Kanunlarda öngörülen tipik unsurları bünyesinde barındıran, hukuka aykırı ve kusurlu eylemler; hukuk terminolojisinde suç olarak ifade edilmektedir. Hareket, netice, kast gibi ögeler; kanunda öngörülen tipik unsurlar kategorisine girmektedir. Hukuka aykırılık kısmında ise önemli olan hangi vakaların hukuka aykırı olduğu değil; vakaların, bünyesinde neleri bulundurduğu takdirde hukuka uygun hale geleceğidir. (Ceza alanında hukuka uygunluk hallerinden daha önceki yazılarımızda bahsetmiştik. Lütfen Bkz.) Bu yazımızda, suçu oluşturan diğer unsurları bir kenara bırakıp kusur üzerinde yoğunlaşacağız.
Kusuru, hukuka aykırı olarak gerçekleştirilen fiilden dolayı kınanma durumunu belirleyen ölçek olarak ifade edebiliriz. Bir kişinin meydana getirdiği eylemden ötürü kusurlu olarak sorumlu tutulabilmesi için kişinin o eylemi; özgür iradesiyle, bilinçli ve eyleminin sonuçlarının farkında olarak yerine getirmiş olması gerekmektedir. Ceza Hukuku alanında, bir kişi asla kusuru bulunmayan bir eylemden dolayı cezalandırılamaz. Başka bir deyişle; Ceza Hukukunda kusursuz suç olmaz ilkesi hakimdir.

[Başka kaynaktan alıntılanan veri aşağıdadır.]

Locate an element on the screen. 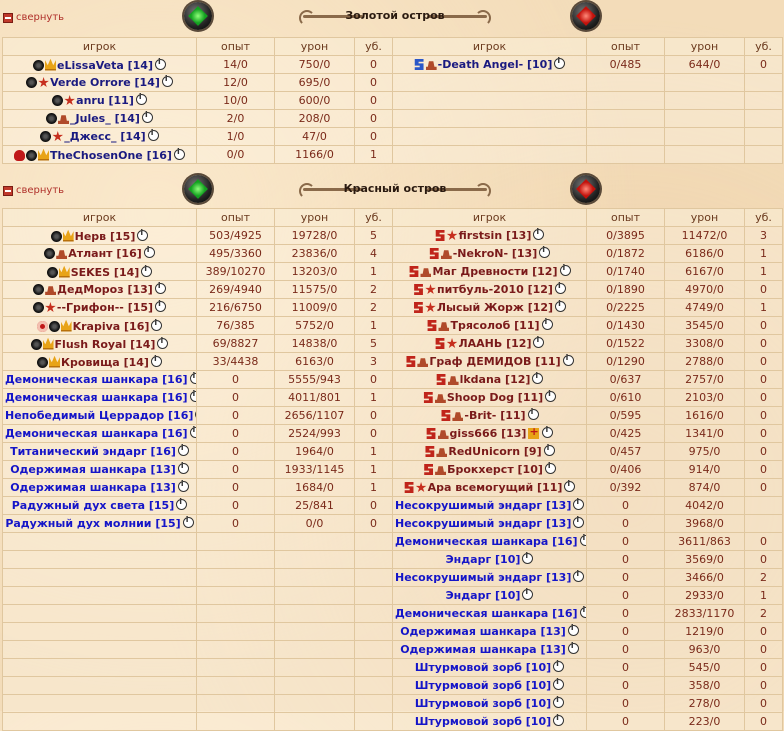  player-name: Shoop Dog is located at coordinates (482, 398).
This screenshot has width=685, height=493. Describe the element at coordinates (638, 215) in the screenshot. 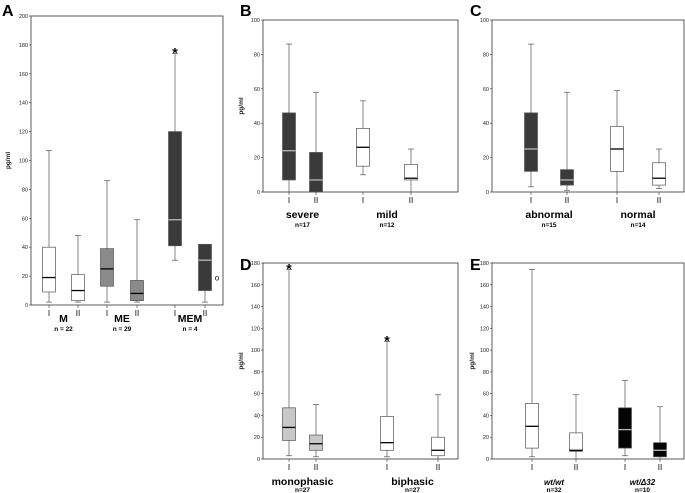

Eklemek gerekir ki; kusuru azaltan ya da ortadan kaldıran bazı istisnalar mevcuttur. Yaş küçüklüğü, sağır ve dilsizlik, akıl hastalığı, alkol etkisi altında olma gibi nedenler; bu istisnalar arasında sayılabilmektedir. Örneğin; temyiz yeteneği olmayan bir kişinin adam öldürmeye teşebbüste bulunması halinde olay, her ne kadar haksız fiil oluştursa da, kusur bulunmadığı için bu kişiye ceza verilemez, yalnızca güvenlik tedbirleri uygulanır. Ayrıca kişiye kusurun isnat edilebilmesi için kişide, yalnızca temyiz kudretin olması yeterli değildir. Aynı zamanda bu kişinin; sonuçlarını idrak edebileceği eylemi, özgür iradesiyle meydana getirmesi gerekmektedir. Bu hususa da örnek vermek gerekirse; korku halinde ve baskı altında haksız fiili gerçekleştiren bir kişinin, bu eylemi özgür iradesiyle ifa ettiği söylenemez. Ancak bu sayılan hallerin tamamında; kişinin durumuna, irade ve idrak yeteneğinin seviyesine bakılarak cezalandırılmaya karar verilir. Başka bir deyişle, idrak ve irade yeteneğinde azalma olan her kişi, haksız eyleminin yaptırımlarından muaf tutulmaz; yalnızca azalma durumuna göre cezasında indirime gidilebilir.
Son olarak; uyuşturucu, alkol gibi geçici nedenlerle idrak ve irade yeteneğinin ortadan kalkması durumunda belirli seçenekler karşımıza çıkar. Bir kimse; kendi isteğiyle ve bilincini kaybedecek derecede herhangi bir madde kullandığında, bilincini kaybetmede kendi kusuru olduğu için kişi, meydana getirdiği haksız eylemin cezasından muaf tutulmaz. Ancak kişinin alkol ve madde bağımlılığı geçmişi varsa, o anda yoksunluk derecesinde krize girip bilincini kaybettiyse, şartlar değerlendirilir ve buna göre o kişiye cezai yaptırım uygulanmamakla birlikte; kanunda öngörülen güvenlik tedbirlerine hükmedilir. Ayrıca önemle belirtmek gerekir ki; zor kullanılarak alkol, uyuşturu gibi maddelerle kişinin bilincinin yitirilmesinde rol oynandıysa, bilincini bu durum sonucu yitiren kişi de, haksız eyleminin yaptırımlarına tabi değildir.